Hillary Clinton was the first big name cameo of “Murphy Brown’s” revival season.
Clinton appeared in the Sept. 27 premiere of the Candice Bergen-led sitcom — but not as herself. Instead, she was “Hilary,” a woman who said she is often mistaken for the former presidential candidate but actually spells her name with only one “L.” She arrived at Murphy’s new cable news show, “Murphy in the Morning,” to interview for the “secretarial position.”
“Your reputation proceeds you, but I want you to know I’m not afraid of hard work, I’m qualified, and I’m ready on day one,” Clinton said to Murphy at the start of her interview.
Murphy went on to ask if she had any secretarial experience (“For four years I was the secretary … of a very large organization,” she replied) and if she had experience with technology and teamwork.
“I do have some experience with emails,” she said. And on the topic of how many people it takes to run a production, she relied on another one of her campaign mottos: “Everyone works together, it takes a village.”
In the end, though, Murphy said although she was “very impressive,” she was “maybe a little over-qualified” and needed some time to think about the hire. Clinton left Murphy with a business card that said her email address was “Hilary at you could have had me dot com.”
This marks the first of Clinton’s two CBS cameos this fall television season.

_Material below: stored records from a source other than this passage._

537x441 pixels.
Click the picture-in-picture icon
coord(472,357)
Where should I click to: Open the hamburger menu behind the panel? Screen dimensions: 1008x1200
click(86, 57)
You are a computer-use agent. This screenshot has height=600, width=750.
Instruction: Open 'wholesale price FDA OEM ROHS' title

She will also appear in the fifth season premiere of “Madam Secretary.”
“Murphy Brown” creator and showrunner Diane English first teased this cameo appearance during the Television Critics Assn. press tour panel for the revival, saying they had an “enormously famous person” in the first episode.

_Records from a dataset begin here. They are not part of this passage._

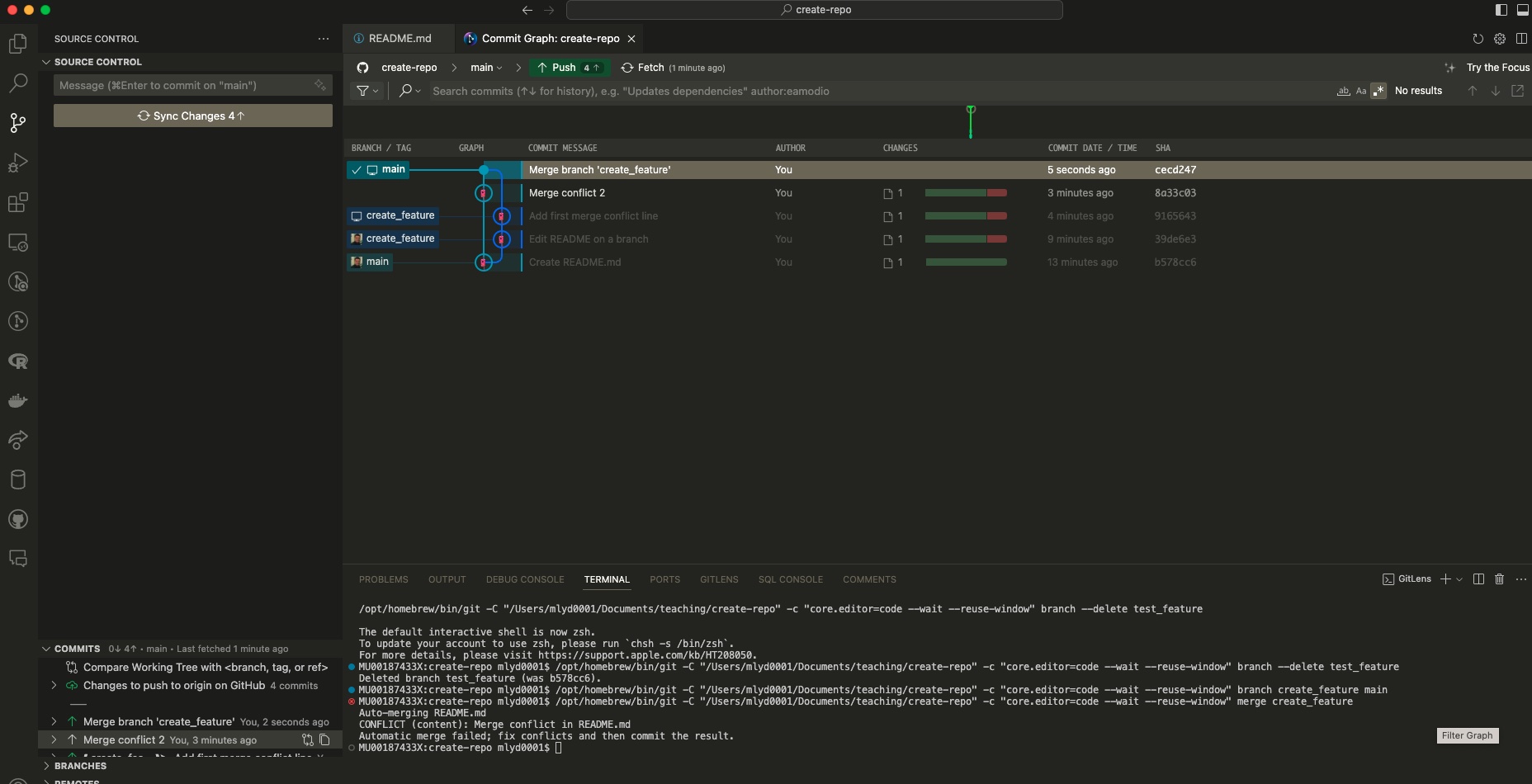Split the terminal panel
The width and height of the screenshot is (1532, 784).
(x=1478, y=579)
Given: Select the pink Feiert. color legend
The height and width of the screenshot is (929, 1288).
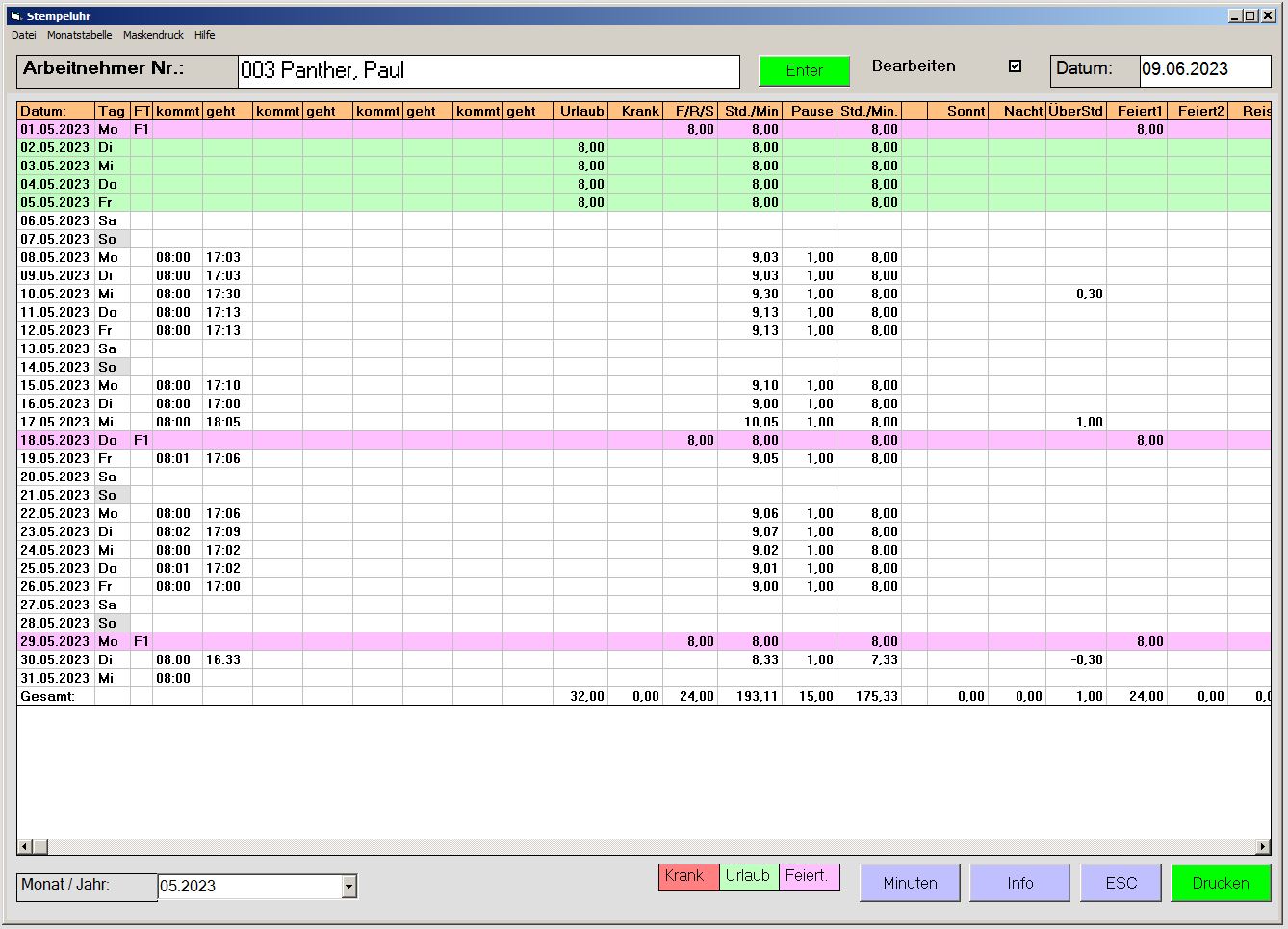Looking at the screenshot, I should coord(808,876).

“We’ve always tried to blur the lines between fiction and reality, and we were so successful in doing that in the first iteration of this show that the vice president thought Murphy was a real person,” English said. “And so we plan to do the same thing again.”
The original “Murphy Brown,” which ran on CBS for 10 seasons from 1988 to 1998, became known for a wide range of cameos. Iconic figures in pop culture such as Aretha Franklin appeared, as did big names in the news media, such as Connie Chung, and politics — most notably Dan Quayle from that latter arena.

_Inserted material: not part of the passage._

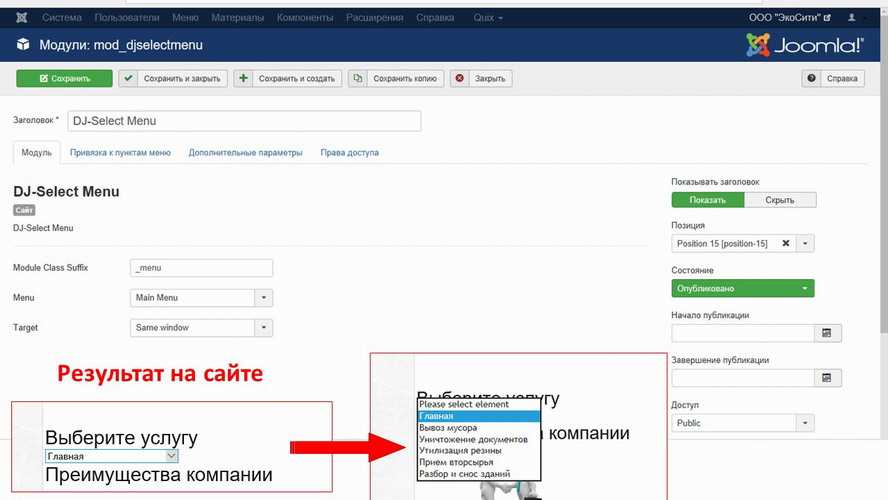The image size is (888, 500).
Task: Open the ООО "ЭкоСити" site link
Action: point(789,18)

Quayle famously criticized “Murphy Brown” for “promoting” single motherhood when Bergen’s character got pregnant with her son and decided to have and raise him on her own, and dropping his name became a common occurrence on the series afterwards, but he also appeared in the 1992 episode “You Say Potatoe, I Say Potato: Part 2.”
For the revival, English chose to start those cameos with someone whose politics much more closely align with the titular character of Murphy’s. Now the question is whether the show will reach across the aisle for future ones.
“Murphy Brown” airs Thursdays at 9:30 p.m. on CBS.